- Alternative names: Sangli Bedana
- Description: Sangli raisins is a dried grapes variety produced in Maharashtra
- Type: Dried grapes
- Area: Sangli district
- Country: India
- Registered: 18 May 2016
- Official website: ipindia.gov.in

= Sangli raisins =

Type of raisins variety from Maharashtra, India

Sangli raisins is a variety of raisin produced in the Indian state of Maharashtra in the Sangli district. Sangli District is located in the western part of Maharashtra, situated in the Managanga River-bed. The district is surrounded by the Warana and Krishna rivers. The Krishna s through the district for 105 km. The region's monsoon rains, fertile soil, and cool climate make it suitable for growing grapes. The major raisin-producing areas are Tasgaon, Miraj, Palus, and Kadegaon. Sangli district holds the top position as the largest raisin-producing district in India with 70% of total production.

Under its Geographical Indication tag, it is referred to as "Sangli raisins".

==Name==
Sangli raisins are a prized agricultural produce in Sangli and so named after it. Locally it is known as "Sangli Bedana/Kishmish" in the state language of Marathi. There are two main types of raisins: Bedana/Kishmish, which is produced by drying seedless grapes, and Manuka/Munnakka, which is made by drying grapes that have seeds.

==Description==
Sangli raisins have a distinct characteristic: each raisin remains separate. The region's geological and weather conditions, with low humidity and high temperatures, make it ideal for drying grapes naturally. Sangli raisins are famous for their uniform appearance, with a golden-green or golden-yellow color and smooth texture. They are also uniform in size and round in shape. The taste is pleasingly sweet without any sugar coating. The texture is intact with fewer wrinkles and higher pulp content. The skin is soft and thin with the golden green coloured uniform sized Sangli raisin melts in the mouth.

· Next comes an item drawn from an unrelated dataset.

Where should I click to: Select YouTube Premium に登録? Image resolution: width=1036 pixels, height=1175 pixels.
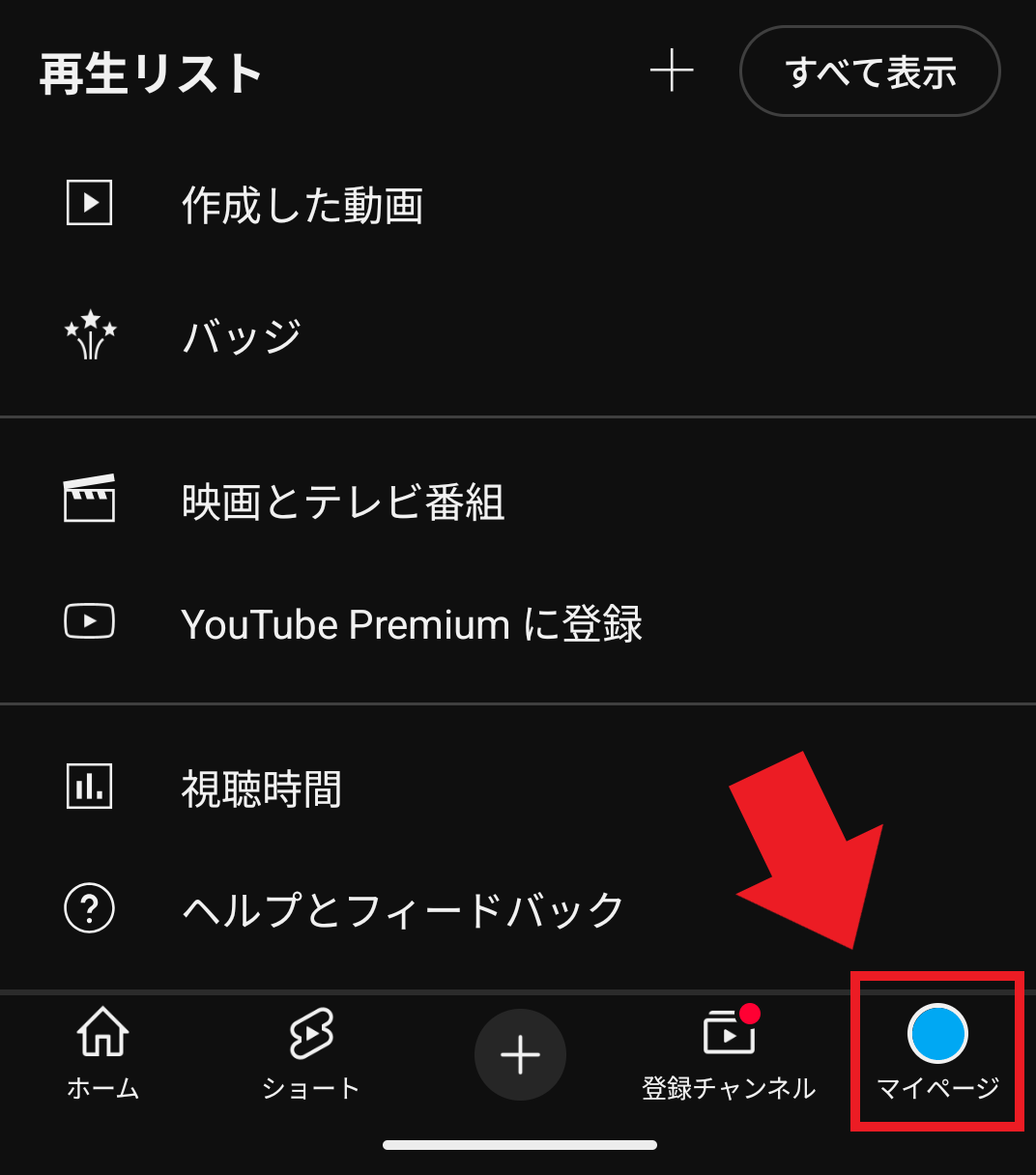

India's first export potential project center for raisins was established in Miraj in 2013. Tasgaon has a large market for raisins, with auctions held regularly. The export center is located in Khanapur. Raisin production began in Tasgaon around 40-45 years ago. Initially, dehydration chambers were used to dry grapes. Later, the method was refined, and solar energy was used for drying. The Sangli region produces high-quality raisins, with an annual production of around 1.25 lakh tonnes. About 30-40% of the production is exported. Tasgaon has over 100 raisin trading centers and 60-65 cold storages. The district has around 60,000 acres of grape plantations, specifically for raisin production. The types of raisins produced in Sangli include green, yellow, and black.

The weather conditions in Sangli, with high temperatures and low humidity, are favorable for raisin production. The grape varieties used for raisin production are specifically selected for their quality and characteristics. The main varieties include Thomson seedless, Manikchaman, Sonaka, and Tas-A-Ganesh. Drying grapes is a critical process that involves reducing the water content and increasing the sugar content. Australian dipping treatment is used to remove the waxy layer from the grapes, making the drying process faster.

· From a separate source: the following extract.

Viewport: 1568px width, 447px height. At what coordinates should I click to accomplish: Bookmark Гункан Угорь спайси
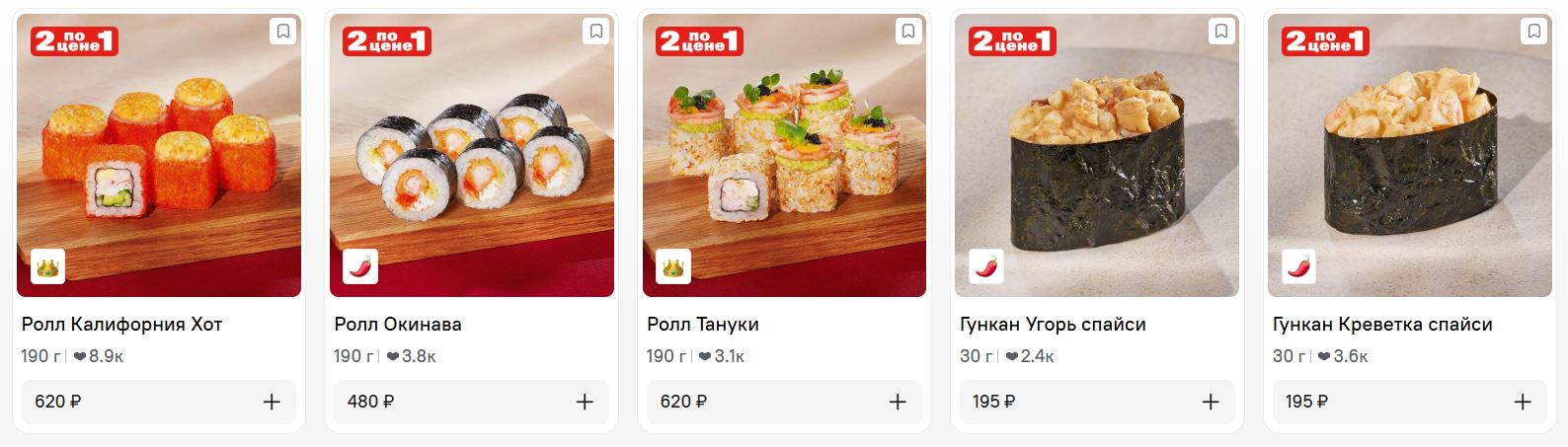[x=1221, y=32]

The Sangli raisin variety is known for its uniform size and round shape. The region's unique climate and soil conditions contribute to the high quality of the raisins. The farmers in Sangli have developed a method of drying grapes under sheds, protecting them from direct sunlight. This method helps preserve the natural color and texture of the raisins.

==Geographical indication==
It was awarded the Geographical Indication (GI) status tag from the Geographical Indications Registry, under the Union Government of India, on 18 May 2016 and is valid until 21 July 2034.

Maharashtra Rajya Draksh Bagaitdar Sangh from Sangli, proposed the GI registration of Sangli raisins. After filing the application in July 2014, the raisins was granted the GI tag in 2016 by the Geographical Indication Registry in Chennai, making the name "Sangli raisins" exclusive to the raisins produced in the region. It thus became the first raisins variety from India and the 18th type of goods from Maharashtra to earn the GI tag.

The GI tag protects the raisins from illegal selling and marketing, and gives it legal protection and a unique identity.